What Algeria Means To French Foreign Policy
Statements made by a prominent French diplomat, Maurice Bordeaux-Montaigne, former Secretary General of the French Foreign Ministry, reveal the importance that Paris attaches to Algeria in its foreign policy, as Algeria and Germany are considered two main countries on which France depends to maintain stability and peace in Africa and Europe.
Montaigne said in an interview with a Gulf satellite channel: “I believe that the relationship between France and Algeria is a special relationship, as one of the ambassadors told me when I started working in the diplomatic corps. There are two important countries for France, namely Germany, which is seen as the basis for stability and peace in Europe”.
As for “the second country, it is Algeria, because the relationship with Algeria is not just a relationship between two states, it is also a relationship between two peoples, and we have many French people of Algerian origin in France, and we have a lot of feelings in both countries, and this relationship is difficult and has gone through very painful times, and work needs to be done”. It has to be done by rebuilding trust around joint projects to inspire confidence in new generations, which has to be done”.
Montaigne, who previously served as chief of staff to former French president Jacques Chirac, spoke of the importance of other Maghreb countries such as Tunisia and Morocco in his country’s foreign policy, but he placed them in the second row in terms of importance compared to Algeria, contenting himself with talking about the importance of their role in making the “White Sea” a “region of peace and stability”, as was the case in Roman times.

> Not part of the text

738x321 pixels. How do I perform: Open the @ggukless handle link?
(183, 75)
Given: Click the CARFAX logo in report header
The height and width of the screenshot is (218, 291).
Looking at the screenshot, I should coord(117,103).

What was said by the most important French diplomat of the last thirty years coincides with what was confirmed by the newspaper “Le Monde” about the testimony contained in the book by the former French ambassador to Algeria, Xavier Driencourt, in his book “The Algerian Enigma”, who said, among other things, that Algeria is considered “In the wheels of the French state as an internal affair, justifying this by the presence of millions of Algerians on French soil.
However, when asked about his country’s controversial handling of the colonial past in Algeria, Maurice Bordeaux Montaigne, who previously headed the office of former French Prime Minister Alain Juppé, avoided going into this sensitive issue and spoke of the measures announced by the French President, Emmanuel Macron, on the involvement of the French army in the crimes that claimed the lives of the Tutsi race in the Republic of Rwanda.
Although the question relates to his country’s dark colonial past in Algeria, the retired French diplomat did not say a single word on the issue of memory, in a remarkable evasion that shows the great sensitivity of this issue on the French side because of its embarrassment, and he replied by saying that “the march of history must take it brick by brick, because history is surrounded by many feelings and therefore work should be done slowly. Work is being done with Rwanda on the genocide of the Tutsis and declarations have been made. I think there is enough time to deal with this and we must maintain dialogue…”.
The answer was not at the level expected from this diplomat, who served as ambassador to Germany, Britain, China and Japan before retiring and is Secretary General of the Ministry of Foreign Affairs under the current president, Emmanuel Macron, and he did not even mention the existence of a joint committee of Algerian and French historians, as he believed, with the difficulty of reaching an agreement on memory, given the French side’s evasion of assuming its historical responsibilities in this regard.